I love that he has an interest in these things because I like flags and geography too. More than that, I think that knowing where different places are makes you more interested in learning what happened (and is happening) there. In my book, a grasp of geography is vital to educating oneself about the world.
It also leads to interesting mealtime conversations and creative fibs.
One day, my son was drinking out of a mug with a handle on it. After quenching his thirst, he said to me, “Daddy, I know how they drink out of cups in the United Kingdom.”
I was not expecting this statement, as I did not know there was a particularly British way to take a drink. Naturally, I was intrigued. “How do they do it in the UK?” I asked.
“Like this.” He lifted up his mug and conspicuously uncurled his pinky finger, extending it out straight, exactly as Queen Elizabeth might do if she ever sipped from a plastic mug with her name printed on it at high tea.
“Oh. That’s how they do it?”
“Yup. Just like that.”
He couldn’t tell me how he came to know such an interesting and amazing fact. He knew it in the way that kindergarteners know such things: he just did.

Even with his low-brow family holding him back, he is determined to blossom into a society gentleman.
A few days later, at breakfast, I was spreading raspberry preserves on a saltine.

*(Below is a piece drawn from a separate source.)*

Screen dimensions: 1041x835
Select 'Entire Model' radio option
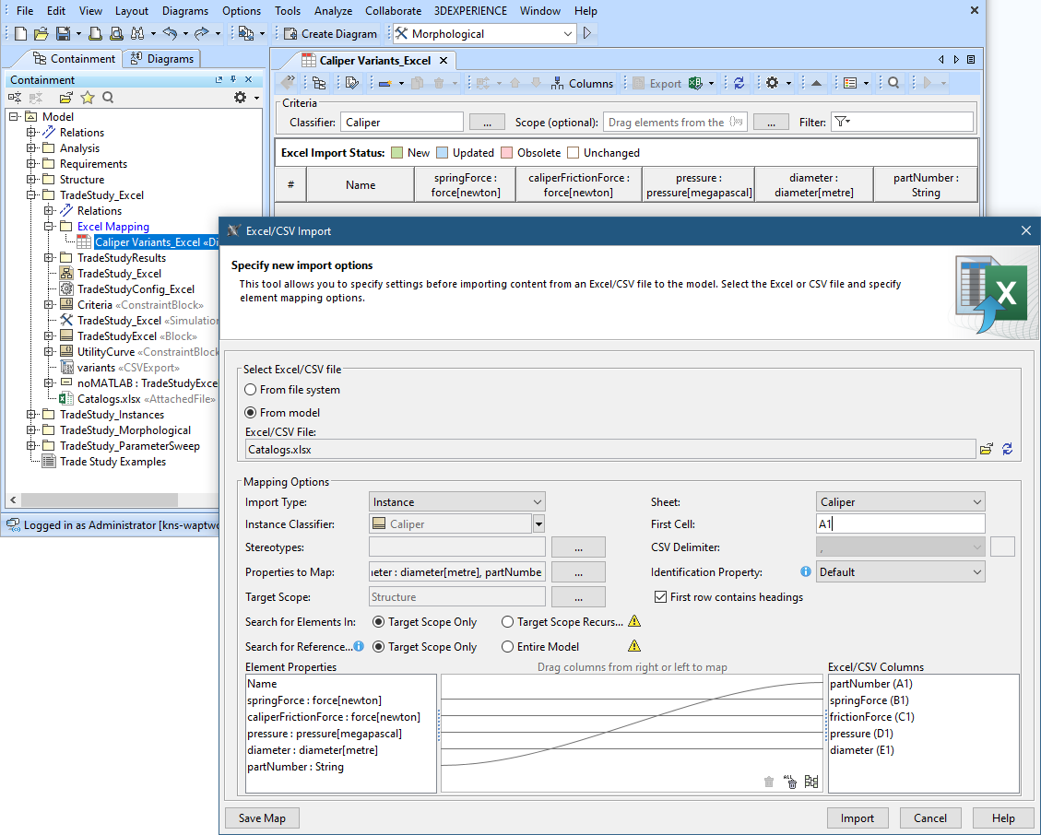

“Can I have a cracker?” the boy asked.
I offered him the one I had just spread.
“No. I just want a plain one,” he insisted. “I don’t like that berry stuff. It tastes terrible.”
“How would you know?” I scoffed. “You’ve never even tried it.”
“Yes I did.”
“When?”
“In Germany, in the 1950s.”

As part of the Marshall Plan, post-war Germans were forced to consume ersatz fruit spreads from America.
Well, I guess that explains why I didn’t know about it. I’ve never been to Germany and I wasn’t even born when he went on his European fruit spread sampling tour. Maybe that’s when he popped over to have a drink with Queen Elizabeth and learned her people’s cup handling techniques.
He shut me up. I handed him a plain saltine and for the rest of the meal I sat quietly, trying not to draw attention to the fact that I needed all of my clumsy, provincial fingers to lift my cocoa.